Неужели и они так думают? Да, наверное. Жена городского головы Гаврилова, когда как-то заговорили о Париже, сказала, что никогда не поверит, чтобы Париж был лучше Борисоглебска, что она себе представить не может, чтобы что-нибудь могло быть лучше Борисоглебска. Благодарение небу, что это так. Все на свете относительно. Теперь много говорят о законе относительности и провозвестнике его Эйнштейне. Не знаю, не читал; но, конечно, относительность есть одна из возможностей счастья на земле. Если всякий сверчок доволен своим шестком не в силу ему, шестку, присущих свойств, а в силу того, что он свой, то чего же лучше? По лестнице, ведущей к счастью, это уже значительное завоевание, и можно только радоваться за сверчка.
Но что меня удручало в этой мелкопоместной обстановке, это не довольство ею, а удовлетворяемость, отсутствие потребности, полное отсутствие творчества. Из года в год на том же месте, на том же стуле; сидения протираются, диван продавливается; кусты растут, ерошатся и в окна лезут, деревья урастают, дают хворост, под ними черная земля; в кустах под окнами отбросы домашнего хозяйства — бумага, коробки, окурки… И никакой потребности выйти из этого.
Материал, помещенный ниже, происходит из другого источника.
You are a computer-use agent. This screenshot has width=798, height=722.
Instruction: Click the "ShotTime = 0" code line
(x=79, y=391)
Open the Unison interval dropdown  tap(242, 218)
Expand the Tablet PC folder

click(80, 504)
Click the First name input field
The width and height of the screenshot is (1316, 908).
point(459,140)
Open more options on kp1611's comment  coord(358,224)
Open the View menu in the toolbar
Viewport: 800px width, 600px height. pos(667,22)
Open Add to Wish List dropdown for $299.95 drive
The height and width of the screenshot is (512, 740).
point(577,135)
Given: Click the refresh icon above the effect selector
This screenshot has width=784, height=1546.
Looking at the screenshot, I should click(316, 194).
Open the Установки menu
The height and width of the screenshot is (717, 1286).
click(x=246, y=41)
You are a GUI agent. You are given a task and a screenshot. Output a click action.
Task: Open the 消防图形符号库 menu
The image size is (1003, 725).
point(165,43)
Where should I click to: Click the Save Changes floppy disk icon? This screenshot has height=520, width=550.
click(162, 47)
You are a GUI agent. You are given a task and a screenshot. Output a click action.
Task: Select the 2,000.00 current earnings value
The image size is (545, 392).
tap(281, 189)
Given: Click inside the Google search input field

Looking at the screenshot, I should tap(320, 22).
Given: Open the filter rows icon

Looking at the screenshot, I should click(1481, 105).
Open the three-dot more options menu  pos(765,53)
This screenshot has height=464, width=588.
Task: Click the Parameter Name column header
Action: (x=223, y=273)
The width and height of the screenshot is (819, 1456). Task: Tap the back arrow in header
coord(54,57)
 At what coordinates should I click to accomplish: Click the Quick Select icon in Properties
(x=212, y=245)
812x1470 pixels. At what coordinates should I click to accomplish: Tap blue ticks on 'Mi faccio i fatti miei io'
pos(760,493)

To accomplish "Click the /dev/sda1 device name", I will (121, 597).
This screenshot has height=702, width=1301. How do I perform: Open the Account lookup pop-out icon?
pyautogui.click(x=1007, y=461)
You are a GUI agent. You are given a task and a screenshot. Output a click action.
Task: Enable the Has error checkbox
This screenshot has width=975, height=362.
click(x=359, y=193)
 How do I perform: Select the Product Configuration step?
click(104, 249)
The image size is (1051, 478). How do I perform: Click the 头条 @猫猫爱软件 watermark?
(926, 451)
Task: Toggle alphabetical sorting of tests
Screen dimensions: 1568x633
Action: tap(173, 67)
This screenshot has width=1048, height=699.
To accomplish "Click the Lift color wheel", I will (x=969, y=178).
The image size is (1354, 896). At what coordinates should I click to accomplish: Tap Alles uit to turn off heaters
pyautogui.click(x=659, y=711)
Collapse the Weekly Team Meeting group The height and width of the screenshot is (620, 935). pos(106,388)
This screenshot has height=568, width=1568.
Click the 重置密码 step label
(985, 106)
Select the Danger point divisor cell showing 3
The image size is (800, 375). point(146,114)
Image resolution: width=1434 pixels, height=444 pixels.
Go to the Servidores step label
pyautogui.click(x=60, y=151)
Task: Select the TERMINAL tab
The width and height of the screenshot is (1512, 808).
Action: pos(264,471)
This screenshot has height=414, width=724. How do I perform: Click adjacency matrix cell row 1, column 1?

Не только нет стремления к улучшению, но есть сокрушение о прошлом: в прошлом, видите ли, лучше было, разве так жили! Челяди тридцать человек было, свое полотно ткали, по праздникам шампанское рекой лилось, свой оркестр был…
Совсем не понимаю: на крыльце отхожее место воняет, ванной в доме нет, битый рукомойник вам на стул ставят, а об оркестре вспоминается как о какой-то Шехеразаде… Но ведь дом-то был тот же и кругом дома все то же?.. И что же за музыкальный уровень предков, удовлетворявшихся таким оркестром… Зато потомки иногда говорят: «Мы так любим музыку, что с удовольствием слушаем самую посредственную». Вот это принижение своих требований соответственно своим возможностям — вот что составляло безотрадность русской жизни. Конечно, довольствоваться малым похвально; не жаловаться на невозможность иметь лучшее, это заслуга. Но удовлетворяться худшим, потому что лучшее недоступно, считать, что худшее не восполняет недостаток лучшего, а заменяет отсутствие лучшего, это низшая ступень культуры.
Да, жизнь нашей провинциальной «интеллигенции» нельзя было назвать культурной. Она была не культурна и в личном смысле, но еще больше в общественном, в смысле взаимоотношений.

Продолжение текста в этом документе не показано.